On Married At First Sight (right), the renewal will bring the show up to season 17 and the A+E Networks-owned cabler also greenlit a new spinoff series Married At First Sight: Unmatchables, a blind commitment to another series from the producer and picked up 16 additional episodes of Married At First Sight: Couples Cam, taking the total number of hours for the format to around 400.
Coelen, who teased that there may be “possibly even more” spinoffs of the surprise wedding format, said it was in production of the 13th season now. “It’s the number one rated entertainment or sports series on cable on Wednesday night consistently. It had its highest ratings ever this season, which for a show in its 12th season is a really great place to be,” he added.
He added that producing shows during the pandemic wasn’t without its challenges, creating an entire new department dedicated to Covid protocols.
“The entire industry, our partners on the buying side, other producers, everyone’s dug in, figured out how to make it work whether that’s in person on a production or working from home corporately or the edit staff working remotely. It’s a really resilient, scrappy part of the industry and I feel that’s carried it through and will continue to carry it through,” he said.
Love Is Blind (left) is another show that it is shooting during Covid after securing a renewal for seasons two and three of the Netflix series. He said that the team is “full steam ahead” with Love Is Blind and shooting the two seasons back to back.
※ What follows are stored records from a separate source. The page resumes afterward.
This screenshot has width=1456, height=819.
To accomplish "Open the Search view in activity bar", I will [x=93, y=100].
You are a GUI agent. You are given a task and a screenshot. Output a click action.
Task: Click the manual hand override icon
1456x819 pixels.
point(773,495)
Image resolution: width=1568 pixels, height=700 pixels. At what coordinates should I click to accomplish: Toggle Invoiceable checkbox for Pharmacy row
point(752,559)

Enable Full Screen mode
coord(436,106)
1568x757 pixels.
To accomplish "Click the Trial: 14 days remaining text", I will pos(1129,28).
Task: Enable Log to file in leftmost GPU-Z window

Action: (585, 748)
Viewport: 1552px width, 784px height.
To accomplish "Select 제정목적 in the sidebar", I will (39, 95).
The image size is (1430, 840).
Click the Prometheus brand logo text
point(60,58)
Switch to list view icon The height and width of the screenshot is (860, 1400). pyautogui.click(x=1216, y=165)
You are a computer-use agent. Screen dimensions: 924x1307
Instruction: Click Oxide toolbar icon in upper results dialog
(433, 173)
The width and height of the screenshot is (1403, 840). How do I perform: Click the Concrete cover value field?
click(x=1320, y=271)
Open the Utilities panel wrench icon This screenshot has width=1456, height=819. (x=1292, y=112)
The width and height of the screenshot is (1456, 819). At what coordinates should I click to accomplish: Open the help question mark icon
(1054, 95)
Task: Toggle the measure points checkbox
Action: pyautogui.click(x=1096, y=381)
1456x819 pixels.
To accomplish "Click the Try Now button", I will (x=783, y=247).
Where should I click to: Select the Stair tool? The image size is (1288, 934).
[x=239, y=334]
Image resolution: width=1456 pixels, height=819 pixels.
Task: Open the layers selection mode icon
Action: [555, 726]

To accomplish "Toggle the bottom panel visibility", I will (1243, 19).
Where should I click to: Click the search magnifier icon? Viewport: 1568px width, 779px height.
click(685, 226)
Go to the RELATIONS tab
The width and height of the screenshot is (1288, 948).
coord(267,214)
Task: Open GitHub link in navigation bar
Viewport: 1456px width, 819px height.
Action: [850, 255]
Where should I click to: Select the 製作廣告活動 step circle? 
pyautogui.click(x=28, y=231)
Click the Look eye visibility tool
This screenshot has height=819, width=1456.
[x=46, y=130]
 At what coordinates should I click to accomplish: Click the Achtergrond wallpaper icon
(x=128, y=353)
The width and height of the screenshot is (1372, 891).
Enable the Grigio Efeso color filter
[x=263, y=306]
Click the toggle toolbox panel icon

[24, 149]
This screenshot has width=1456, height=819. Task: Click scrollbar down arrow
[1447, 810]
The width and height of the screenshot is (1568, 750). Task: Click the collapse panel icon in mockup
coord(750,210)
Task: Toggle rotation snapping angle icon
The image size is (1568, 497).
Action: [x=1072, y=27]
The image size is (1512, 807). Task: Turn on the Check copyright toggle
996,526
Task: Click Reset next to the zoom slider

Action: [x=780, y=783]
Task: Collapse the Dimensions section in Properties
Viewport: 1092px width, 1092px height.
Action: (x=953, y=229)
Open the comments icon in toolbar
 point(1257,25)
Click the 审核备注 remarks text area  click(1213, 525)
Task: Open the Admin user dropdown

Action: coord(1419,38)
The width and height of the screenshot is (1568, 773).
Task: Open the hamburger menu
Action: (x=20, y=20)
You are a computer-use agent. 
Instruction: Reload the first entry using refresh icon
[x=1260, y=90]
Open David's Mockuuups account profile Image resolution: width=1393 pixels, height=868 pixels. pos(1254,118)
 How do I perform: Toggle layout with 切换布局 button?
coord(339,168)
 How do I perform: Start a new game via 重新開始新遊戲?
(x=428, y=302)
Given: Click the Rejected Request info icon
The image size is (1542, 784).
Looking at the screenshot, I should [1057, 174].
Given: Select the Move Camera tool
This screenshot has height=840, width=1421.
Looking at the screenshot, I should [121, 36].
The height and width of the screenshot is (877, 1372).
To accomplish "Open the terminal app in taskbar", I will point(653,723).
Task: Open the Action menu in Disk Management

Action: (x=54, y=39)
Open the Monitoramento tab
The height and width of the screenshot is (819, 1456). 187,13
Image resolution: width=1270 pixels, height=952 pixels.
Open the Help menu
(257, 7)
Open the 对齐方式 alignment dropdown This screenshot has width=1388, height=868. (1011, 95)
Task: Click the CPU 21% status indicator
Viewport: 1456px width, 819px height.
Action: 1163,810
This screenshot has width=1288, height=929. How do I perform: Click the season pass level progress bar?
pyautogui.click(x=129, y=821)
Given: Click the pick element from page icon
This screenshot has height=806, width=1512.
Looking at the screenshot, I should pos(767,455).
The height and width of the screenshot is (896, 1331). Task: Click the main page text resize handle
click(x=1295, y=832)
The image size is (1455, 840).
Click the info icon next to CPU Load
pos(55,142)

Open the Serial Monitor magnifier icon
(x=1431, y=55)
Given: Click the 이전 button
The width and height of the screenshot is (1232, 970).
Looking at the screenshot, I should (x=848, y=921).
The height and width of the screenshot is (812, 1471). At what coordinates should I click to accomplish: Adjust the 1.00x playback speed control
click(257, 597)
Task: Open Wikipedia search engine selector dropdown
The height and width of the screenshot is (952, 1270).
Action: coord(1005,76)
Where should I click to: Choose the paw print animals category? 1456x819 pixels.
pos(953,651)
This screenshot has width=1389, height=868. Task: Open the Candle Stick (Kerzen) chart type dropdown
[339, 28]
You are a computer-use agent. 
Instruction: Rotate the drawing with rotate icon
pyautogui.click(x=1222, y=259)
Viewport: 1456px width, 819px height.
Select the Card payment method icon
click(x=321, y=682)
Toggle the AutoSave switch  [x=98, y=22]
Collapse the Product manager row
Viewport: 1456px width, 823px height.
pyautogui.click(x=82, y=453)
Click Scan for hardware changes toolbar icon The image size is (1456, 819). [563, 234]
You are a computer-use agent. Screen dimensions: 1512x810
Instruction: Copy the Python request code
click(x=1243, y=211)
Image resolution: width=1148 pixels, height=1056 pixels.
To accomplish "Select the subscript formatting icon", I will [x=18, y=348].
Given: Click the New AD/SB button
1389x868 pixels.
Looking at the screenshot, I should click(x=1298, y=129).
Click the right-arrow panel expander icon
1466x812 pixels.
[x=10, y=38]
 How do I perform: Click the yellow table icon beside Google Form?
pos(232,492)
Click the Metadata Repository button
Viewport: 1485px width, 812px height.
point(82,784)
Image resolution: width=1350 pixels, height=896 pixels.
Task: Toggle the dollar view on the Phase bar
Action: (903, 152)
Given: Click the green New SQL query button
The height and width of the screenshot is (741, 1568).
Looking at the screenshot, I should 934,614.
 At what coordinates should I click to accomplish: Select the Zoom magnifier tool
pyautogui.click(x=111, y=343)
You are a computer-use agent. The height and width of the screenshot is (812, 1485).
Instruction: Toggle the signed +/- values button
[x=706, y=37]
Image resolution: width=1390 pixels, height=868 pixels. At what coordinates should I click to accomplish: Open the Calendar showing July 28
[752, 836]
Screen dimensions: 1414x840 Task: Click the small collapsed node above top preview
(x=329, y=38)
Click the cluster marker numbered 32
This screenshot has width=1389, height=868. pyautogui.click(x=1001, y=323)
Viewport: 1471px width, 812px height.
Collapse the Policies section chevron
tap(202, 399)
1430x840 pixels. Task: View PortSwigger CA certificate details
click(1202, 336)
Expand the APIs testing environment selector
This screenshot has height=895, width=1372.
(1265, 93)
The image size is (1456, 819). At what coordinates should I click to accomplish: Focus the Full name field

The show will look similar to the first season, despite the Covid protocols that they’ve put in place. “Outside of the protocols and the extra measures that we’ve taken, we’ve really tried to stay true to the show, we haven’t made any creative compromises to the show.”
On the development front, he said there were plenty more social experiments and relationship formats in the works as well as docuseries, prank shows, physical competition formats and cooking projects.
“We’re in all of those spaces with things we think that pushes our creativity and challenges us in ways that we haven’t been challenged before and I hope that they’re shows that will excite viewers as well. Deadline understands that it is currently working on a series about celebrity relatives and a “global love story” format. “It’s definitely given us some time on the development side to retrench a little bit and examine the kinds of shows we want to be making,” he said. “We’re always looking at what’s next and what’s new and the business is driven by our creative and it’s in a better place than it’s ever been.”
Last August, Deadline revealed that Kinetic and its parent company Red Arrow Studios had set up a scripted joint venture and brought in former WME partner and literary agent Melissa Myers to oversee it. Coelen said that Myers has put together her initial slate and will start shopping projects over the next month or two.
He said he’s generally optimistic about the state of the unscripted and scripted business. “I feel like [buyers] are more willing to try something and take a risk, he said. “I feel like we have a lot of good times ahead of us.”